Work item:
Copy word for word each line from the one that has "1474x812 pixels." to the last line of the records, with no other lines.

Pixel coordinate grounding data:

>>>>>

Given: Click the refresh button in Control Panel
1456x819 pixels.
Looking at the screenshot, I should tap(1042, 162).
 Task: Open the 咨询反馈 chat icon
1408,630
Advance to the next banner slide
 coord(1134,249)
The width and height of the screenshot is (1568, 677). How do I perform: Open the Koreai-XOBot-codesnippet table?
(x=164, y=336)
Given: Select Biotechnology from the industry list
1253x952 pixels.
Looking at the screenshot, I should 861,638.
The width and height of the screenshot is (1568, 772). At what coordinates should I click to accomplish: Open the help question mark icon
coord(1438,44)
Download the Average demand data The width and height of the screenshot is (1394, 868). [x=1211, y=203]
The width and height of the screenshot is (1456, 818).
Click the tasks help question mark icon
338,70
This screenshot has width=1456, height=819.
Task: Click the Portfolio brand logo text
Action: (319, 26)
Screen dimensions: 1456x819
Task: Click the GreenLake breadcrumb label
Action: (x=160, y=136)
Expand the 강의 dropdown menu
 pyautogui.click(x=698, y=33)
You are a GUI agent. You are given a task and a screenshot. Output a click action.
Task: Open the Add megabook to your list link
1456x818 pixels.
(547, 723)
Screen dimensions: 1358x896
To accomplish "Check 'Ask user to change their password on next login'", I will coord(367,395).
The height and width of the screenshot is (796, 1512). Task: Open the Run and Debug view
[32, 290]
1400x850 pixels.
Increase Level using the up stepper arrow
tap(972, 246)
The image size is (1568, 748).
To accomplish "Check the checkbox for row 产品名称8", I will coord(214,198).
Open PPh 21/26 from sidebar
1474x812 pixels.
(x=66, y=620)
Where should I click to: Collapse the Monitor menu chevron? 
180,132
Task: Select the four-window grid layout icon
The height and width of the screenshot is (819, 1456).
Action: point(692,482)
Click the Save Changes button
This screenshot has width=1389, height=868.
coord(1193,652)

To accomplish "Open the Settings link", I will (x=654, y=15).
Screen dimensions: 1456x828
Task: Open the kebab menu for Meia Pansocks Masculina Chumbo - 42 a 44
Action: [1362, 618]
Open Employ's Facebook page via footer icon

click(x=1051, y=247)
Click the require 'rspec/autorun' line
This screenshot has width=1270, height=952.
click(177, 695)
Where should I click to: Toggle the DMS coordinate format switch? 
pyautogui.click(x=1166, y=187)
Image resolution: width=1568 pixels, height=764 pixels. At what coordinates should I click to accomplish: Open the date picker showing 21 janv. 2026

<<<<<

Response to this task:
1474x812 pixels.
(x=66, y=620)
Where should I click to: Collapse the Monitor menu chevron? 
180,132
Task: Select the four-window grid layout icon
The height and width of the screenshot is (819, 1456).
Action: point(692,482)
Click the Save Changes button
This screenshot has width=1389, height=868.
coord(1193,652)

To accomplish "Open the Settings link", I will (x=654, y=15).
Screen dimensions: 1456x828
Task: Open the kebab menu for Meia Pansocks Masculina Chumbo - 42 a 44
Action: [1362, 618]
Open Employ's Facebook page via footer icon

click(x=1051, y=247)
Click the require 'rspec/autorun' line
This screenshot has width=1270, height=952.
click(177, 695)
Where should I click to: Toggle the DMS coordinate format switch? 
pyautogui.click(x=1166, y=187)
Image resolution: width=1568 pixels, height=764 pixels. At what coordinates should I click to accomplish: Open the date picker showing 21 janv. 2026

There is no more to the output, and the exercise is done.